Social catering is one of the fastest growing sections of the food industry, according to the National Restaurant Association's 2008 Restaurant Industry Forecast. Industrial catering, meanwhile, can rely on robust demand as for institutions like schools and hospitals, serving food to their pupils/patients is a must.

Planning and passion

You must be an outstanding planner and manager to run a catering business, as well as having a passion in food. Having the ability to think on your feet is vital, so you can deal with last-minute changes to orders.

Unless you're not planning to be involved in food preparation - and few people won't in the first few years - then obviously you need a food hygiene certificate and to adhere to the raft of hygiene regulations.

Whatever people feel about red tape in other areas of life, when it comes to food few could argue with the importance of food hygiene regulations; failing to adhere to them can get you shut down and attract costly litigation.

The typical income for a caterer varies according to the scale of the event.
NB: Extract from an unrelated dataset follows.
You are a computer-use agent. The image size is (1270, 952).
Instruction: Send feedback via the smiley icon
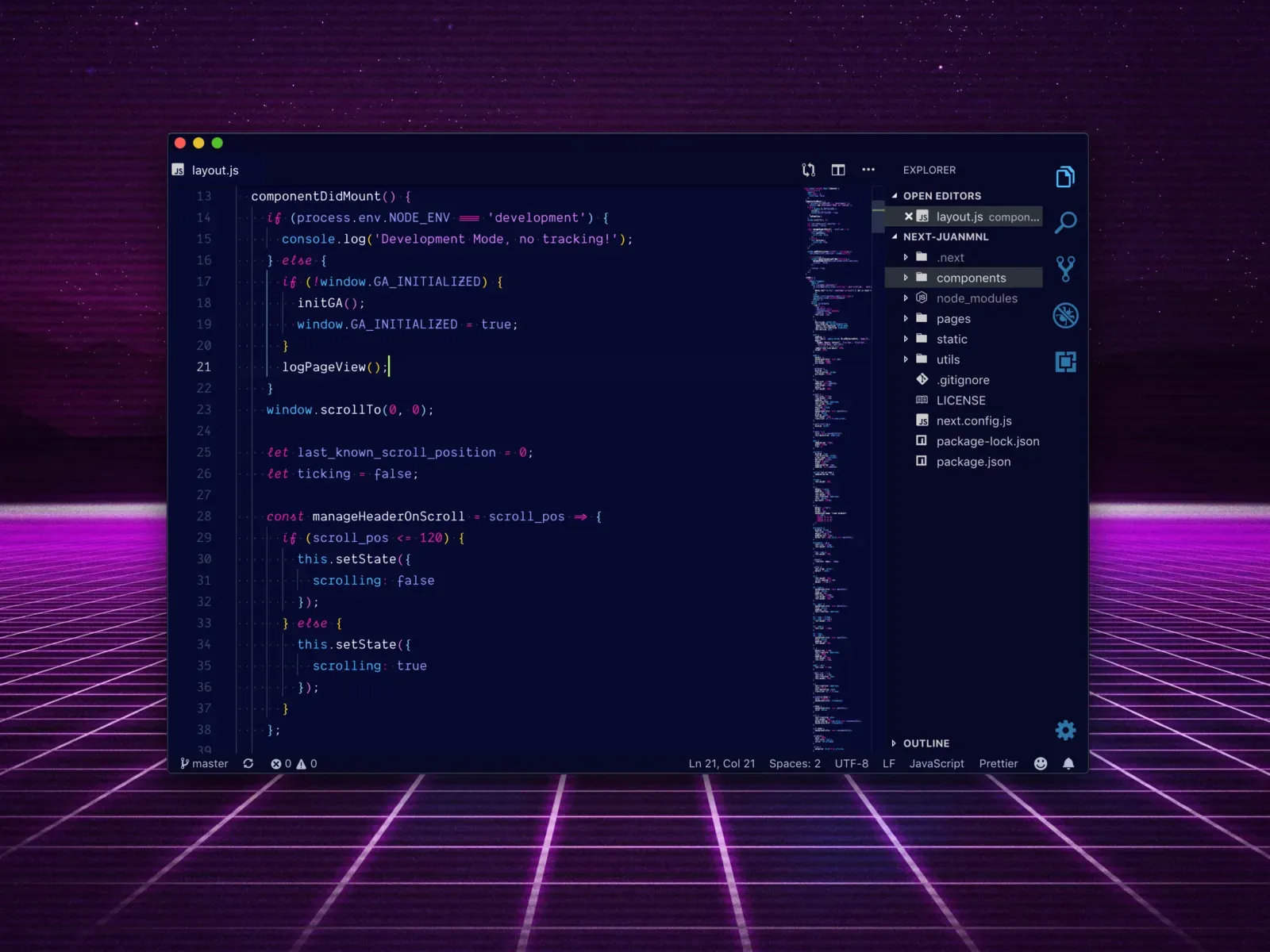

It is also dependant on business size, location and quality.

"In terms of salary it depends on a number of factors," says Clarkson. "I think the whole market is saying 'hold on, we're trimming it'. It really depends on the environment you are in; smaller companies offer more flexibility, bigger companies offer more stability."

A realistic salary range is between £20k and £45k per year, although much depends on your marketing, management, and of course, culinary skills.

Catering relies on events, and being hired for an event is a chance to make your company synonymous with delectable dishes, value for money and reliability.

People spend a lot of time, money and effort putting on events, so if hired caterers performs a smooth service and provide tasty food it's much appreciated and much discussed with guests, as well as people long after the event. Conversely, if the catering lets them down they're likely to make it known. 

Good food - and, even more so, terrible food - is an experience that lodges in the memory. Everyone likes to report memorably eating experiences so this is an industry, more than most, where word-of-mouth referrals or criticism can really make or break a business.

Clarkson says a memorably experience is about getting a combination of elements right. "If you're referred because of your quality, you're left open to be beaten on price," he says. "You need to have the whole package. We've never advertised and grew solely by word-of-mouth."